Zess’in karşısına kim gelecek olsa aynı sonu yaşamıştı. Bileklerinden omuzlarına gelen çatırtılar, çığlıklarla karıştı. Kemik içten kırılıp, uzuvları parçalayarak çıkıyordu. Tek görebildikleri, tek hissettikleri buydu. Ölmeden önce ona saldırabilmek için silahlarını her savurduklarında, başka birinden ses yükseliyordu. Yaşlı adamı öldürmelerinin hıncını alıyordu Zess onlardan. Aynı anda beşten fazla kişinin düş görmesini sağlamıştı. Tek bir kol hareketiyle her birini kandırıyordu. Birbirlerini parçalıyorlardı ve Zess in kıpırdamasına bile gerek duymadan yere serilmiş oluyorlardı. Yavaş yavaş, ölümün nereden geldiğini bilmeden...

Zess düşündü. Belki de Rabi haklıydı. Zalimdi. Gerçi Rabi de ölünün gözlerine dönüşünce kendinden farkı kalmıyordu.

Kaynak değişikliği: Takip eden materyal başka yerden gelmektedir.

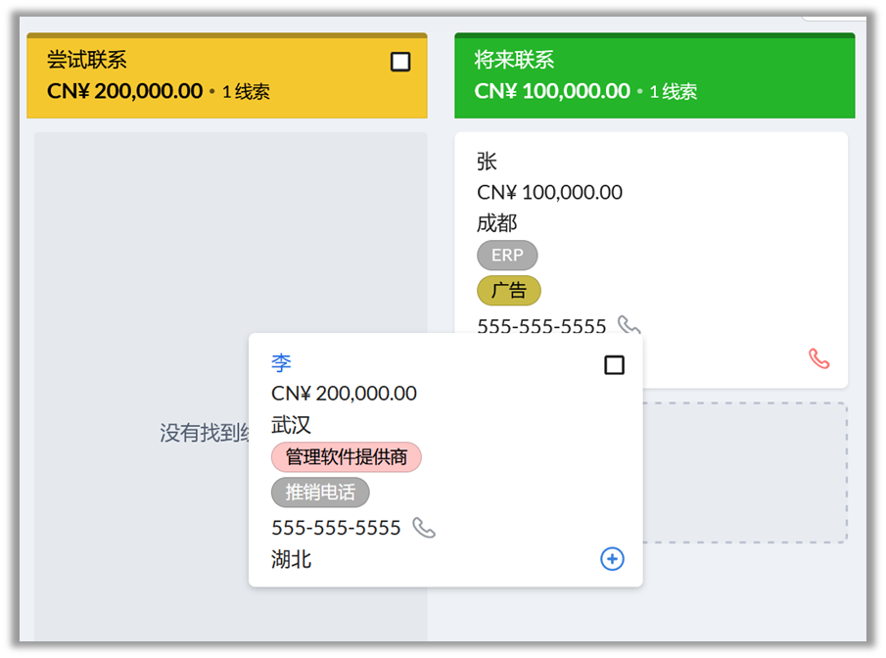
Task: Select the 尝试联系 column title
Action: (x=87, y=60)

Amber diğer üçünü de öldürmüş, eliyle bir kâğıt parçasını okuyordu. Rabi ise duruşunu bile bozmamıştı. Çift timsahı önünde biriken kan yığınından cesetleri çiğniyordu. Kafasını çevirdi, “Zess, bunları bize gönderen...”


“Ana yemek biraz gecikecek ama... Emin ol ben de sabırsızlanıyorum.”